The Ministry of Finance and Public Credit and Pemex will pay 6.4 billion dollars in debts to suppliers and contractors between March and April, as revealed by Rocío Abreu, president of the energy commission of the Chamber of Deputies on Tuesday, March 18. It is expected to settle 3 billion dollars in March and another 3.4 billion dollars in April as part of Pemex's payment schedule. However, this amount only represents 25.6 percent of the total debt that Pemex has with its suppliers and contractors.
Pemex's debt to its suppliers amounted to 506.153 billion pesos by the end of 2024, showing an annual increase of 37.4 percent. Rafael Espino de la Peña, president of the Mexican Association of Petroleum Service Companies (Amespac), noted that Pemex's debt to association members is around 100 billion pesos, of which more than half corresponds to work already completed but not yet invoiced.

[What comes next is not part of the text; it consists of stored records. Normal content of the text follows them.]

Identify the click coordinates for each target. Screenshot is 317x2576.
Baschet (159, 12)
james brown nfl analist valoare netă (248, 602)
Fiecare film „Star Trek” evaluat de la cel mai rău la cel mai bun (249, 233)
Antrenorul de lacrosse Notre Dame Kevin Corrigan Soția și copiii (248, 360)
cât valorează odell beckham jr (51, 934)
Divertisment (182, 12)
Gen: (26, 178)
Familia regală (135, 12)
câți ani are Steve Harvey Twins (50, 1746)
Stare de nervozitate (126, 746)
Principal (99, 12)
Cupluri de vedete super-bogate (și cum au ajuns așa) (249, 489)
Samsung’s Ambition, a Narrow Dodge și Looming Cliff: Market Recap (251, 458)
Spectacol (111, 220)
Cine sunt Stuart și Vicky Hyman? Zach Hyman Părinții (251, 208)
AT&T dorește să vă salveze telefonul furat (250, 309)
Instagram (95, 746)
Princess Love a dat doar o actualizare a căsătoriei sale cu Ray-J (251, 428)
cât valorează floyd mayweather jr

According to Espino, despite some payments received in recent weeks, many of them have been carried out through a financial factoring scheme, which he qualifies as a temporary relief but not a definitive solution. Amespac members are optimistic about the signs of payment, highlighting the increased sensitivity of Luz Elena González, Secretary of Energy, to this issue.
Pemex’s financial challenges are intensifying due to a 10.7 percent fall in Capex investment - aimed at acquiring, improving, or maintaining long-term physical assets - during this year. This poses a significant challenge to addressing the decline in oil production. The natural decline could reach 30,000 barrels per month if investments in exploration and new wells are not maintained.
Pemex seeks to lead a revitalization amid operational and financial problems, with refineries facing losses and considerable debt. The company has halved its production since its peak two decades ago. Plans have been implemented to optimize Pemex’s corporate structure and improve efficiency, with key projects like the coking units at the Salina Cruz and Tula refineries nearing completion, according to Víctor Rodríguez, director of Pemex.
President Claudia Sheinbaum has mentioned the enactment of an energy reform during the Oil Expropriation event, highlighting that this will be the first step to boost Pemex's production, increase efficiency, strengthen partnerships with the private sector, and reduce debt. The financing plan includes a factoring scheme to reimburse suppliers.